I woke up this morning shaking thoughts of Montana out of my head: peopleless vistas, old weathered station wagons with gas cans strapped to the luggage racks, the rolling golden fields and the dark rise of the mountains. It isn’t the same there now, nothing is — and there is no going back there except as a tourist, a visitor and that’s what breaks my heart the most somehow — to know that it will never belong to me: its barren, hardscrabble, unyielding beauty.

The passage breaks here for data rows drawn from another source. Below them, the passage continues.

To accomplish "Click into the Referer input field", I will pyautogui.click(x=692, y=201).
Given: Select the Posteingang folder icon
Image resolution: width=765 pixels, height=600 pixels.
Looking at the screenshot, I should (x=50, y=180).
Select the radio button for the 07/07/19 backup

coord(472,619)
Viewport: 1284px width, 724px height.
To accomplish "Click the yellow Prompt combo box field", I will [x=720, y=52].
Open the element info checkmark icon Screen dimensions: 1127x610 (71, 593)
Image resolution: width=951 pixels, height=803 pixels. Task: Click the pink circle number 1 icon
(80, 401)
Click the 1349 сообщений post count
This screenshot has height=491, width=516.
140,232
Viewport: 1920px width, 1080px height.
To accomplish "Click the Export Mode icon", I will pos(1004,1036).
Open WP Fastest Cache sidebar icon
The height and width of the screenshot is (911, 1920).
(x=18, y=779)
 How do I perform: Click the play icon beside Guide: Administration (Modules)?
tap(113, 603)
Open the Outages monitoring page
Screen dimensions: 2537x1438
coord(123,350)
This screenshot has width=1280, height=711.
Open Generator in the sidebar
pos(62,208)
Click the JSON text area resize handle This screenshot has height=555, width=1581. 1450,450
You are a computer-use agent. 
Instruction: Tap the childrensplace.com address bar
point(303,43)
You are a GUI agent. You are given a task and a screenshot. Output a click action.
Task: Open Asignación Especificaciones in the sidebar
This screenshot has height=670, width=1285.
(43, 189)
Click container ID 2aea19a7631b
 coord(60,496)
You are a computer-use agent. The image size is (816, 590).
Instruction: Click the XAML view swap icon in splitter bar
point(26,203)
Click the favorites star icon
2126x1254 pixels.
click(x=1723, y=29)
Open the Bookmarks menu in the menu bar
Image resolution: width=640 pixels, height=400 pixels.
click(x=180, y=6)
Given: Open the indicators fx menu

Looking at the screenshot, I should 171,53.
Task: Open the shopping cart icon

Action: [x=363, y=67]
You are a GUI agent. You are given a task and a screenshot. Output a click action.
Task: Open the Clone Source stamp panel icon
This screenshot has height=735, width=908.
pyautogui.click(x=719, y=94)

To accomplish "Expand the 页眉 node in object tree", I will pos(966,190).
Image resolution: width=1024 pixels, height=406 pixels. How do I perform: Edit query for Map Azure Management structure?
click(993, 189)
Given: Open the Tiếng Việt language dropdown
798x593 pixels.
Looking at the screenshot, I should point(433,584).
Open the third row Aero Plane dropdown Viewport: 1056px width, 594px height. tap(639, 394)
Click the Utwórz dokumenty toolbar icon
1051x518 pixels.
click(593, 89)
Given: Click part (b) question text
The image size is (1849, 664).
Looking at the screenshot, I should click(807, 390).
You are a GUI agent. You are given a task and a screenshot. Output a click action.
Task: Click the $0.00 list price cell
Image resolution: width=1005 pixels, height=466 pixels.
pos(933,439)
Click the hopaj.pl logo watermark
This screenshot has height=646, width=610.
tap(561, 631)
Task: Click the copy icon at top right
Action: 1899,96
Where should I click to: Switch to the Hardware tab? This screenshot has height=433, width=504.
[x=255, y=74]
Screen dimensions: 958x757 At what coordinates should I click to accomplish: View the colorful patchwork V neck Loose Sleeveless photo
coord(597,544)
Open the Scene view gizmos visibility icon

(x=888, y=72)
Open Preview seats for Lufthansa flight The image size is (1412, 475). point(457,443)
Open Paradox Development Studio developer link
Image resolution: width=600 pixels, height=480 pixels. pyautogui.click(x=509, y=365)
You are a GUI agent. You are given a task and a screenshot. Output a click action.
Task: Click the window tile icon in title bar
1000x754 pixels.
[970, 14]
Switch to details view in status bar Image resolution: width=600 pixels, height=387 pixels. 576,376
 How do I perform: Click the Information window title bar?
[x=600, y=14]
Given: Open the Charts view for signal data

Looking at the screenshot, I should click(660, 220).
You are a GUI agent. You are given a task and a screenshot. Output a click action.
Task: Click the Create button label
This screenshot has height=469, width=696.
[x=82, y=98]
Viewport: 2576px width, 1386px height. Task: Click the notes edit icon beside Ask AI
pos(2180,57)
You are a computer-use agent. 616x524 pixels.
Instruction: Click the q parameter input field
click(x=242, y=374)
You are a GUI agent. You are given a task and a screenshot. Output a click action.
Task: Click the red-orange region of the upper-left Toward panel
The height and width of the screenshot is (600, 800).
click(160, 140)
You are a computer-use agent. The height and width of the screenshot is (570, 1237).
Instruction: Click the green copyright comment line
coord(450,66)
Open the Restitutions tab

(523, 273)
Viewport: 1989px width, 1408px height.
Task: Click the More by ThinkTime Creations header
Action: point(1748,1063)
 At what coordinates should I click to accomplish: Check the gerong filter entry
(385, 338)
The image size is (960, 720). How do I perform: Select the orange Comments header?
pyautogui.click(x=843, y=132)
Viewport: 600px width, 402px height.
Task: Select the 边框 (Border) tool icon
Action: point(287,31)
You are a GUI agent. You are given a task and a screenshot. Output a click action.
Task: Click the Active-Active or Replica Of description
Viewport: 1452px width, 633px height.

For years wherever I was — I was a passenger, literally. I didn’t drive until I was 24 and in Boulder I used to tell my boyfriend to drive, just drive — drive us out into the Eastern plains so I could see the ridge of the front range — drive us into those small mountain towns just north of Boulder that seemed so quaint to me then — cradled by the foothills — drive. When we were living more as roommates than people who were supposed to love one another I would just tell him to drive — as if contained and hurtling through space nothing more could happen, time would stop. In the drone of the wheels and the blur of the line beneath us I would always look out to all the other places in the world that people lived and take, for that moment, their happiness as my own, that golden light held in their windows, the long light of dusk when children were called home. Drive, I’d say, up 93 past Arlee and the Bison range — and the Missions — did we stop the car there, in that small town ball field with its weathered, picket fence — all of the town mailboxes painted vibrant colors that had been scoured by the wind? It seems a relic, these memories, in a day now where everything is catalogued and relentlessly archived — that I should hold these only in my head — the ranchers laying fence in the spring, the burning fields, the snow geese that settled in the marshlands — the frost coating all the grasses, the pond’s glaze of fresh ice catching the sky — the small birds that startled from the bushes along the highway with the roar of the logging trucks — the laundromats and the pay phones — all still there. Drive.
When I left Montana I left of all of my books, boxed, in the garage of a friend — his house not far from the Rattlesnake where I used to run, where once, I saw a mountain lion with a husky in its mouth, or did I dream that? The conservation officer with his binoculars passed solemnly across to me as I came in from my run — I’d seen the tracks and wondered, put it out of my mind. I left my boxes behind and my friend gave me his boom-box and his CDs so I could play music on my twenty hour drive — my radio had long been torn from the dashboard of my 87 Subaru wagon.
I heard this song for the first time:
If you could see me now
The one who said that shed rather roam
The one who said shed rather be alone
If you could only see me now
Ive been too long in the wind
Too long in the rain
Taking any comfort that I can
Looking back and longing for
The freedom of my chains
If you could hear me now
Singing somewhere through the lonely nights
I left that land knowing that I would never come back. I drove out of the mountains and into the badlands. I watched birds dive and swoop in front of the car. It was spring. When I stopped for gas in North Dakota it was impossible to miss the feathers in the grill of the car — some small bird I couldn’t identify. In my own narrative I was a woman who kept moving. If you’d ask me in those days I would have said I would keep moving north. Alaska, I would have said, I’ll stop then. I will go as far as I can where few people are — I probably said that in a bar with a glass of whiskey in my hand because that was in the narrative too. Jameson’s on the rocks, splash of water.
Because in my narrative I would talk about everyone else, but just as in childhood when something happened and I would hoard it, hold it and only release it when I felt safe enough to do so — I didn’t really reveal myself. Vulnerability wasn’t my strong suit. I thought about this for some reason as I stood at the stove over Thanksgiving. I thought about how people could know me for years and then it would occur to me that they didn’t know how my father died, or my childhood or any of the stories that surrounded it and so, really, they didn’t know me — I wouldn’t allow it.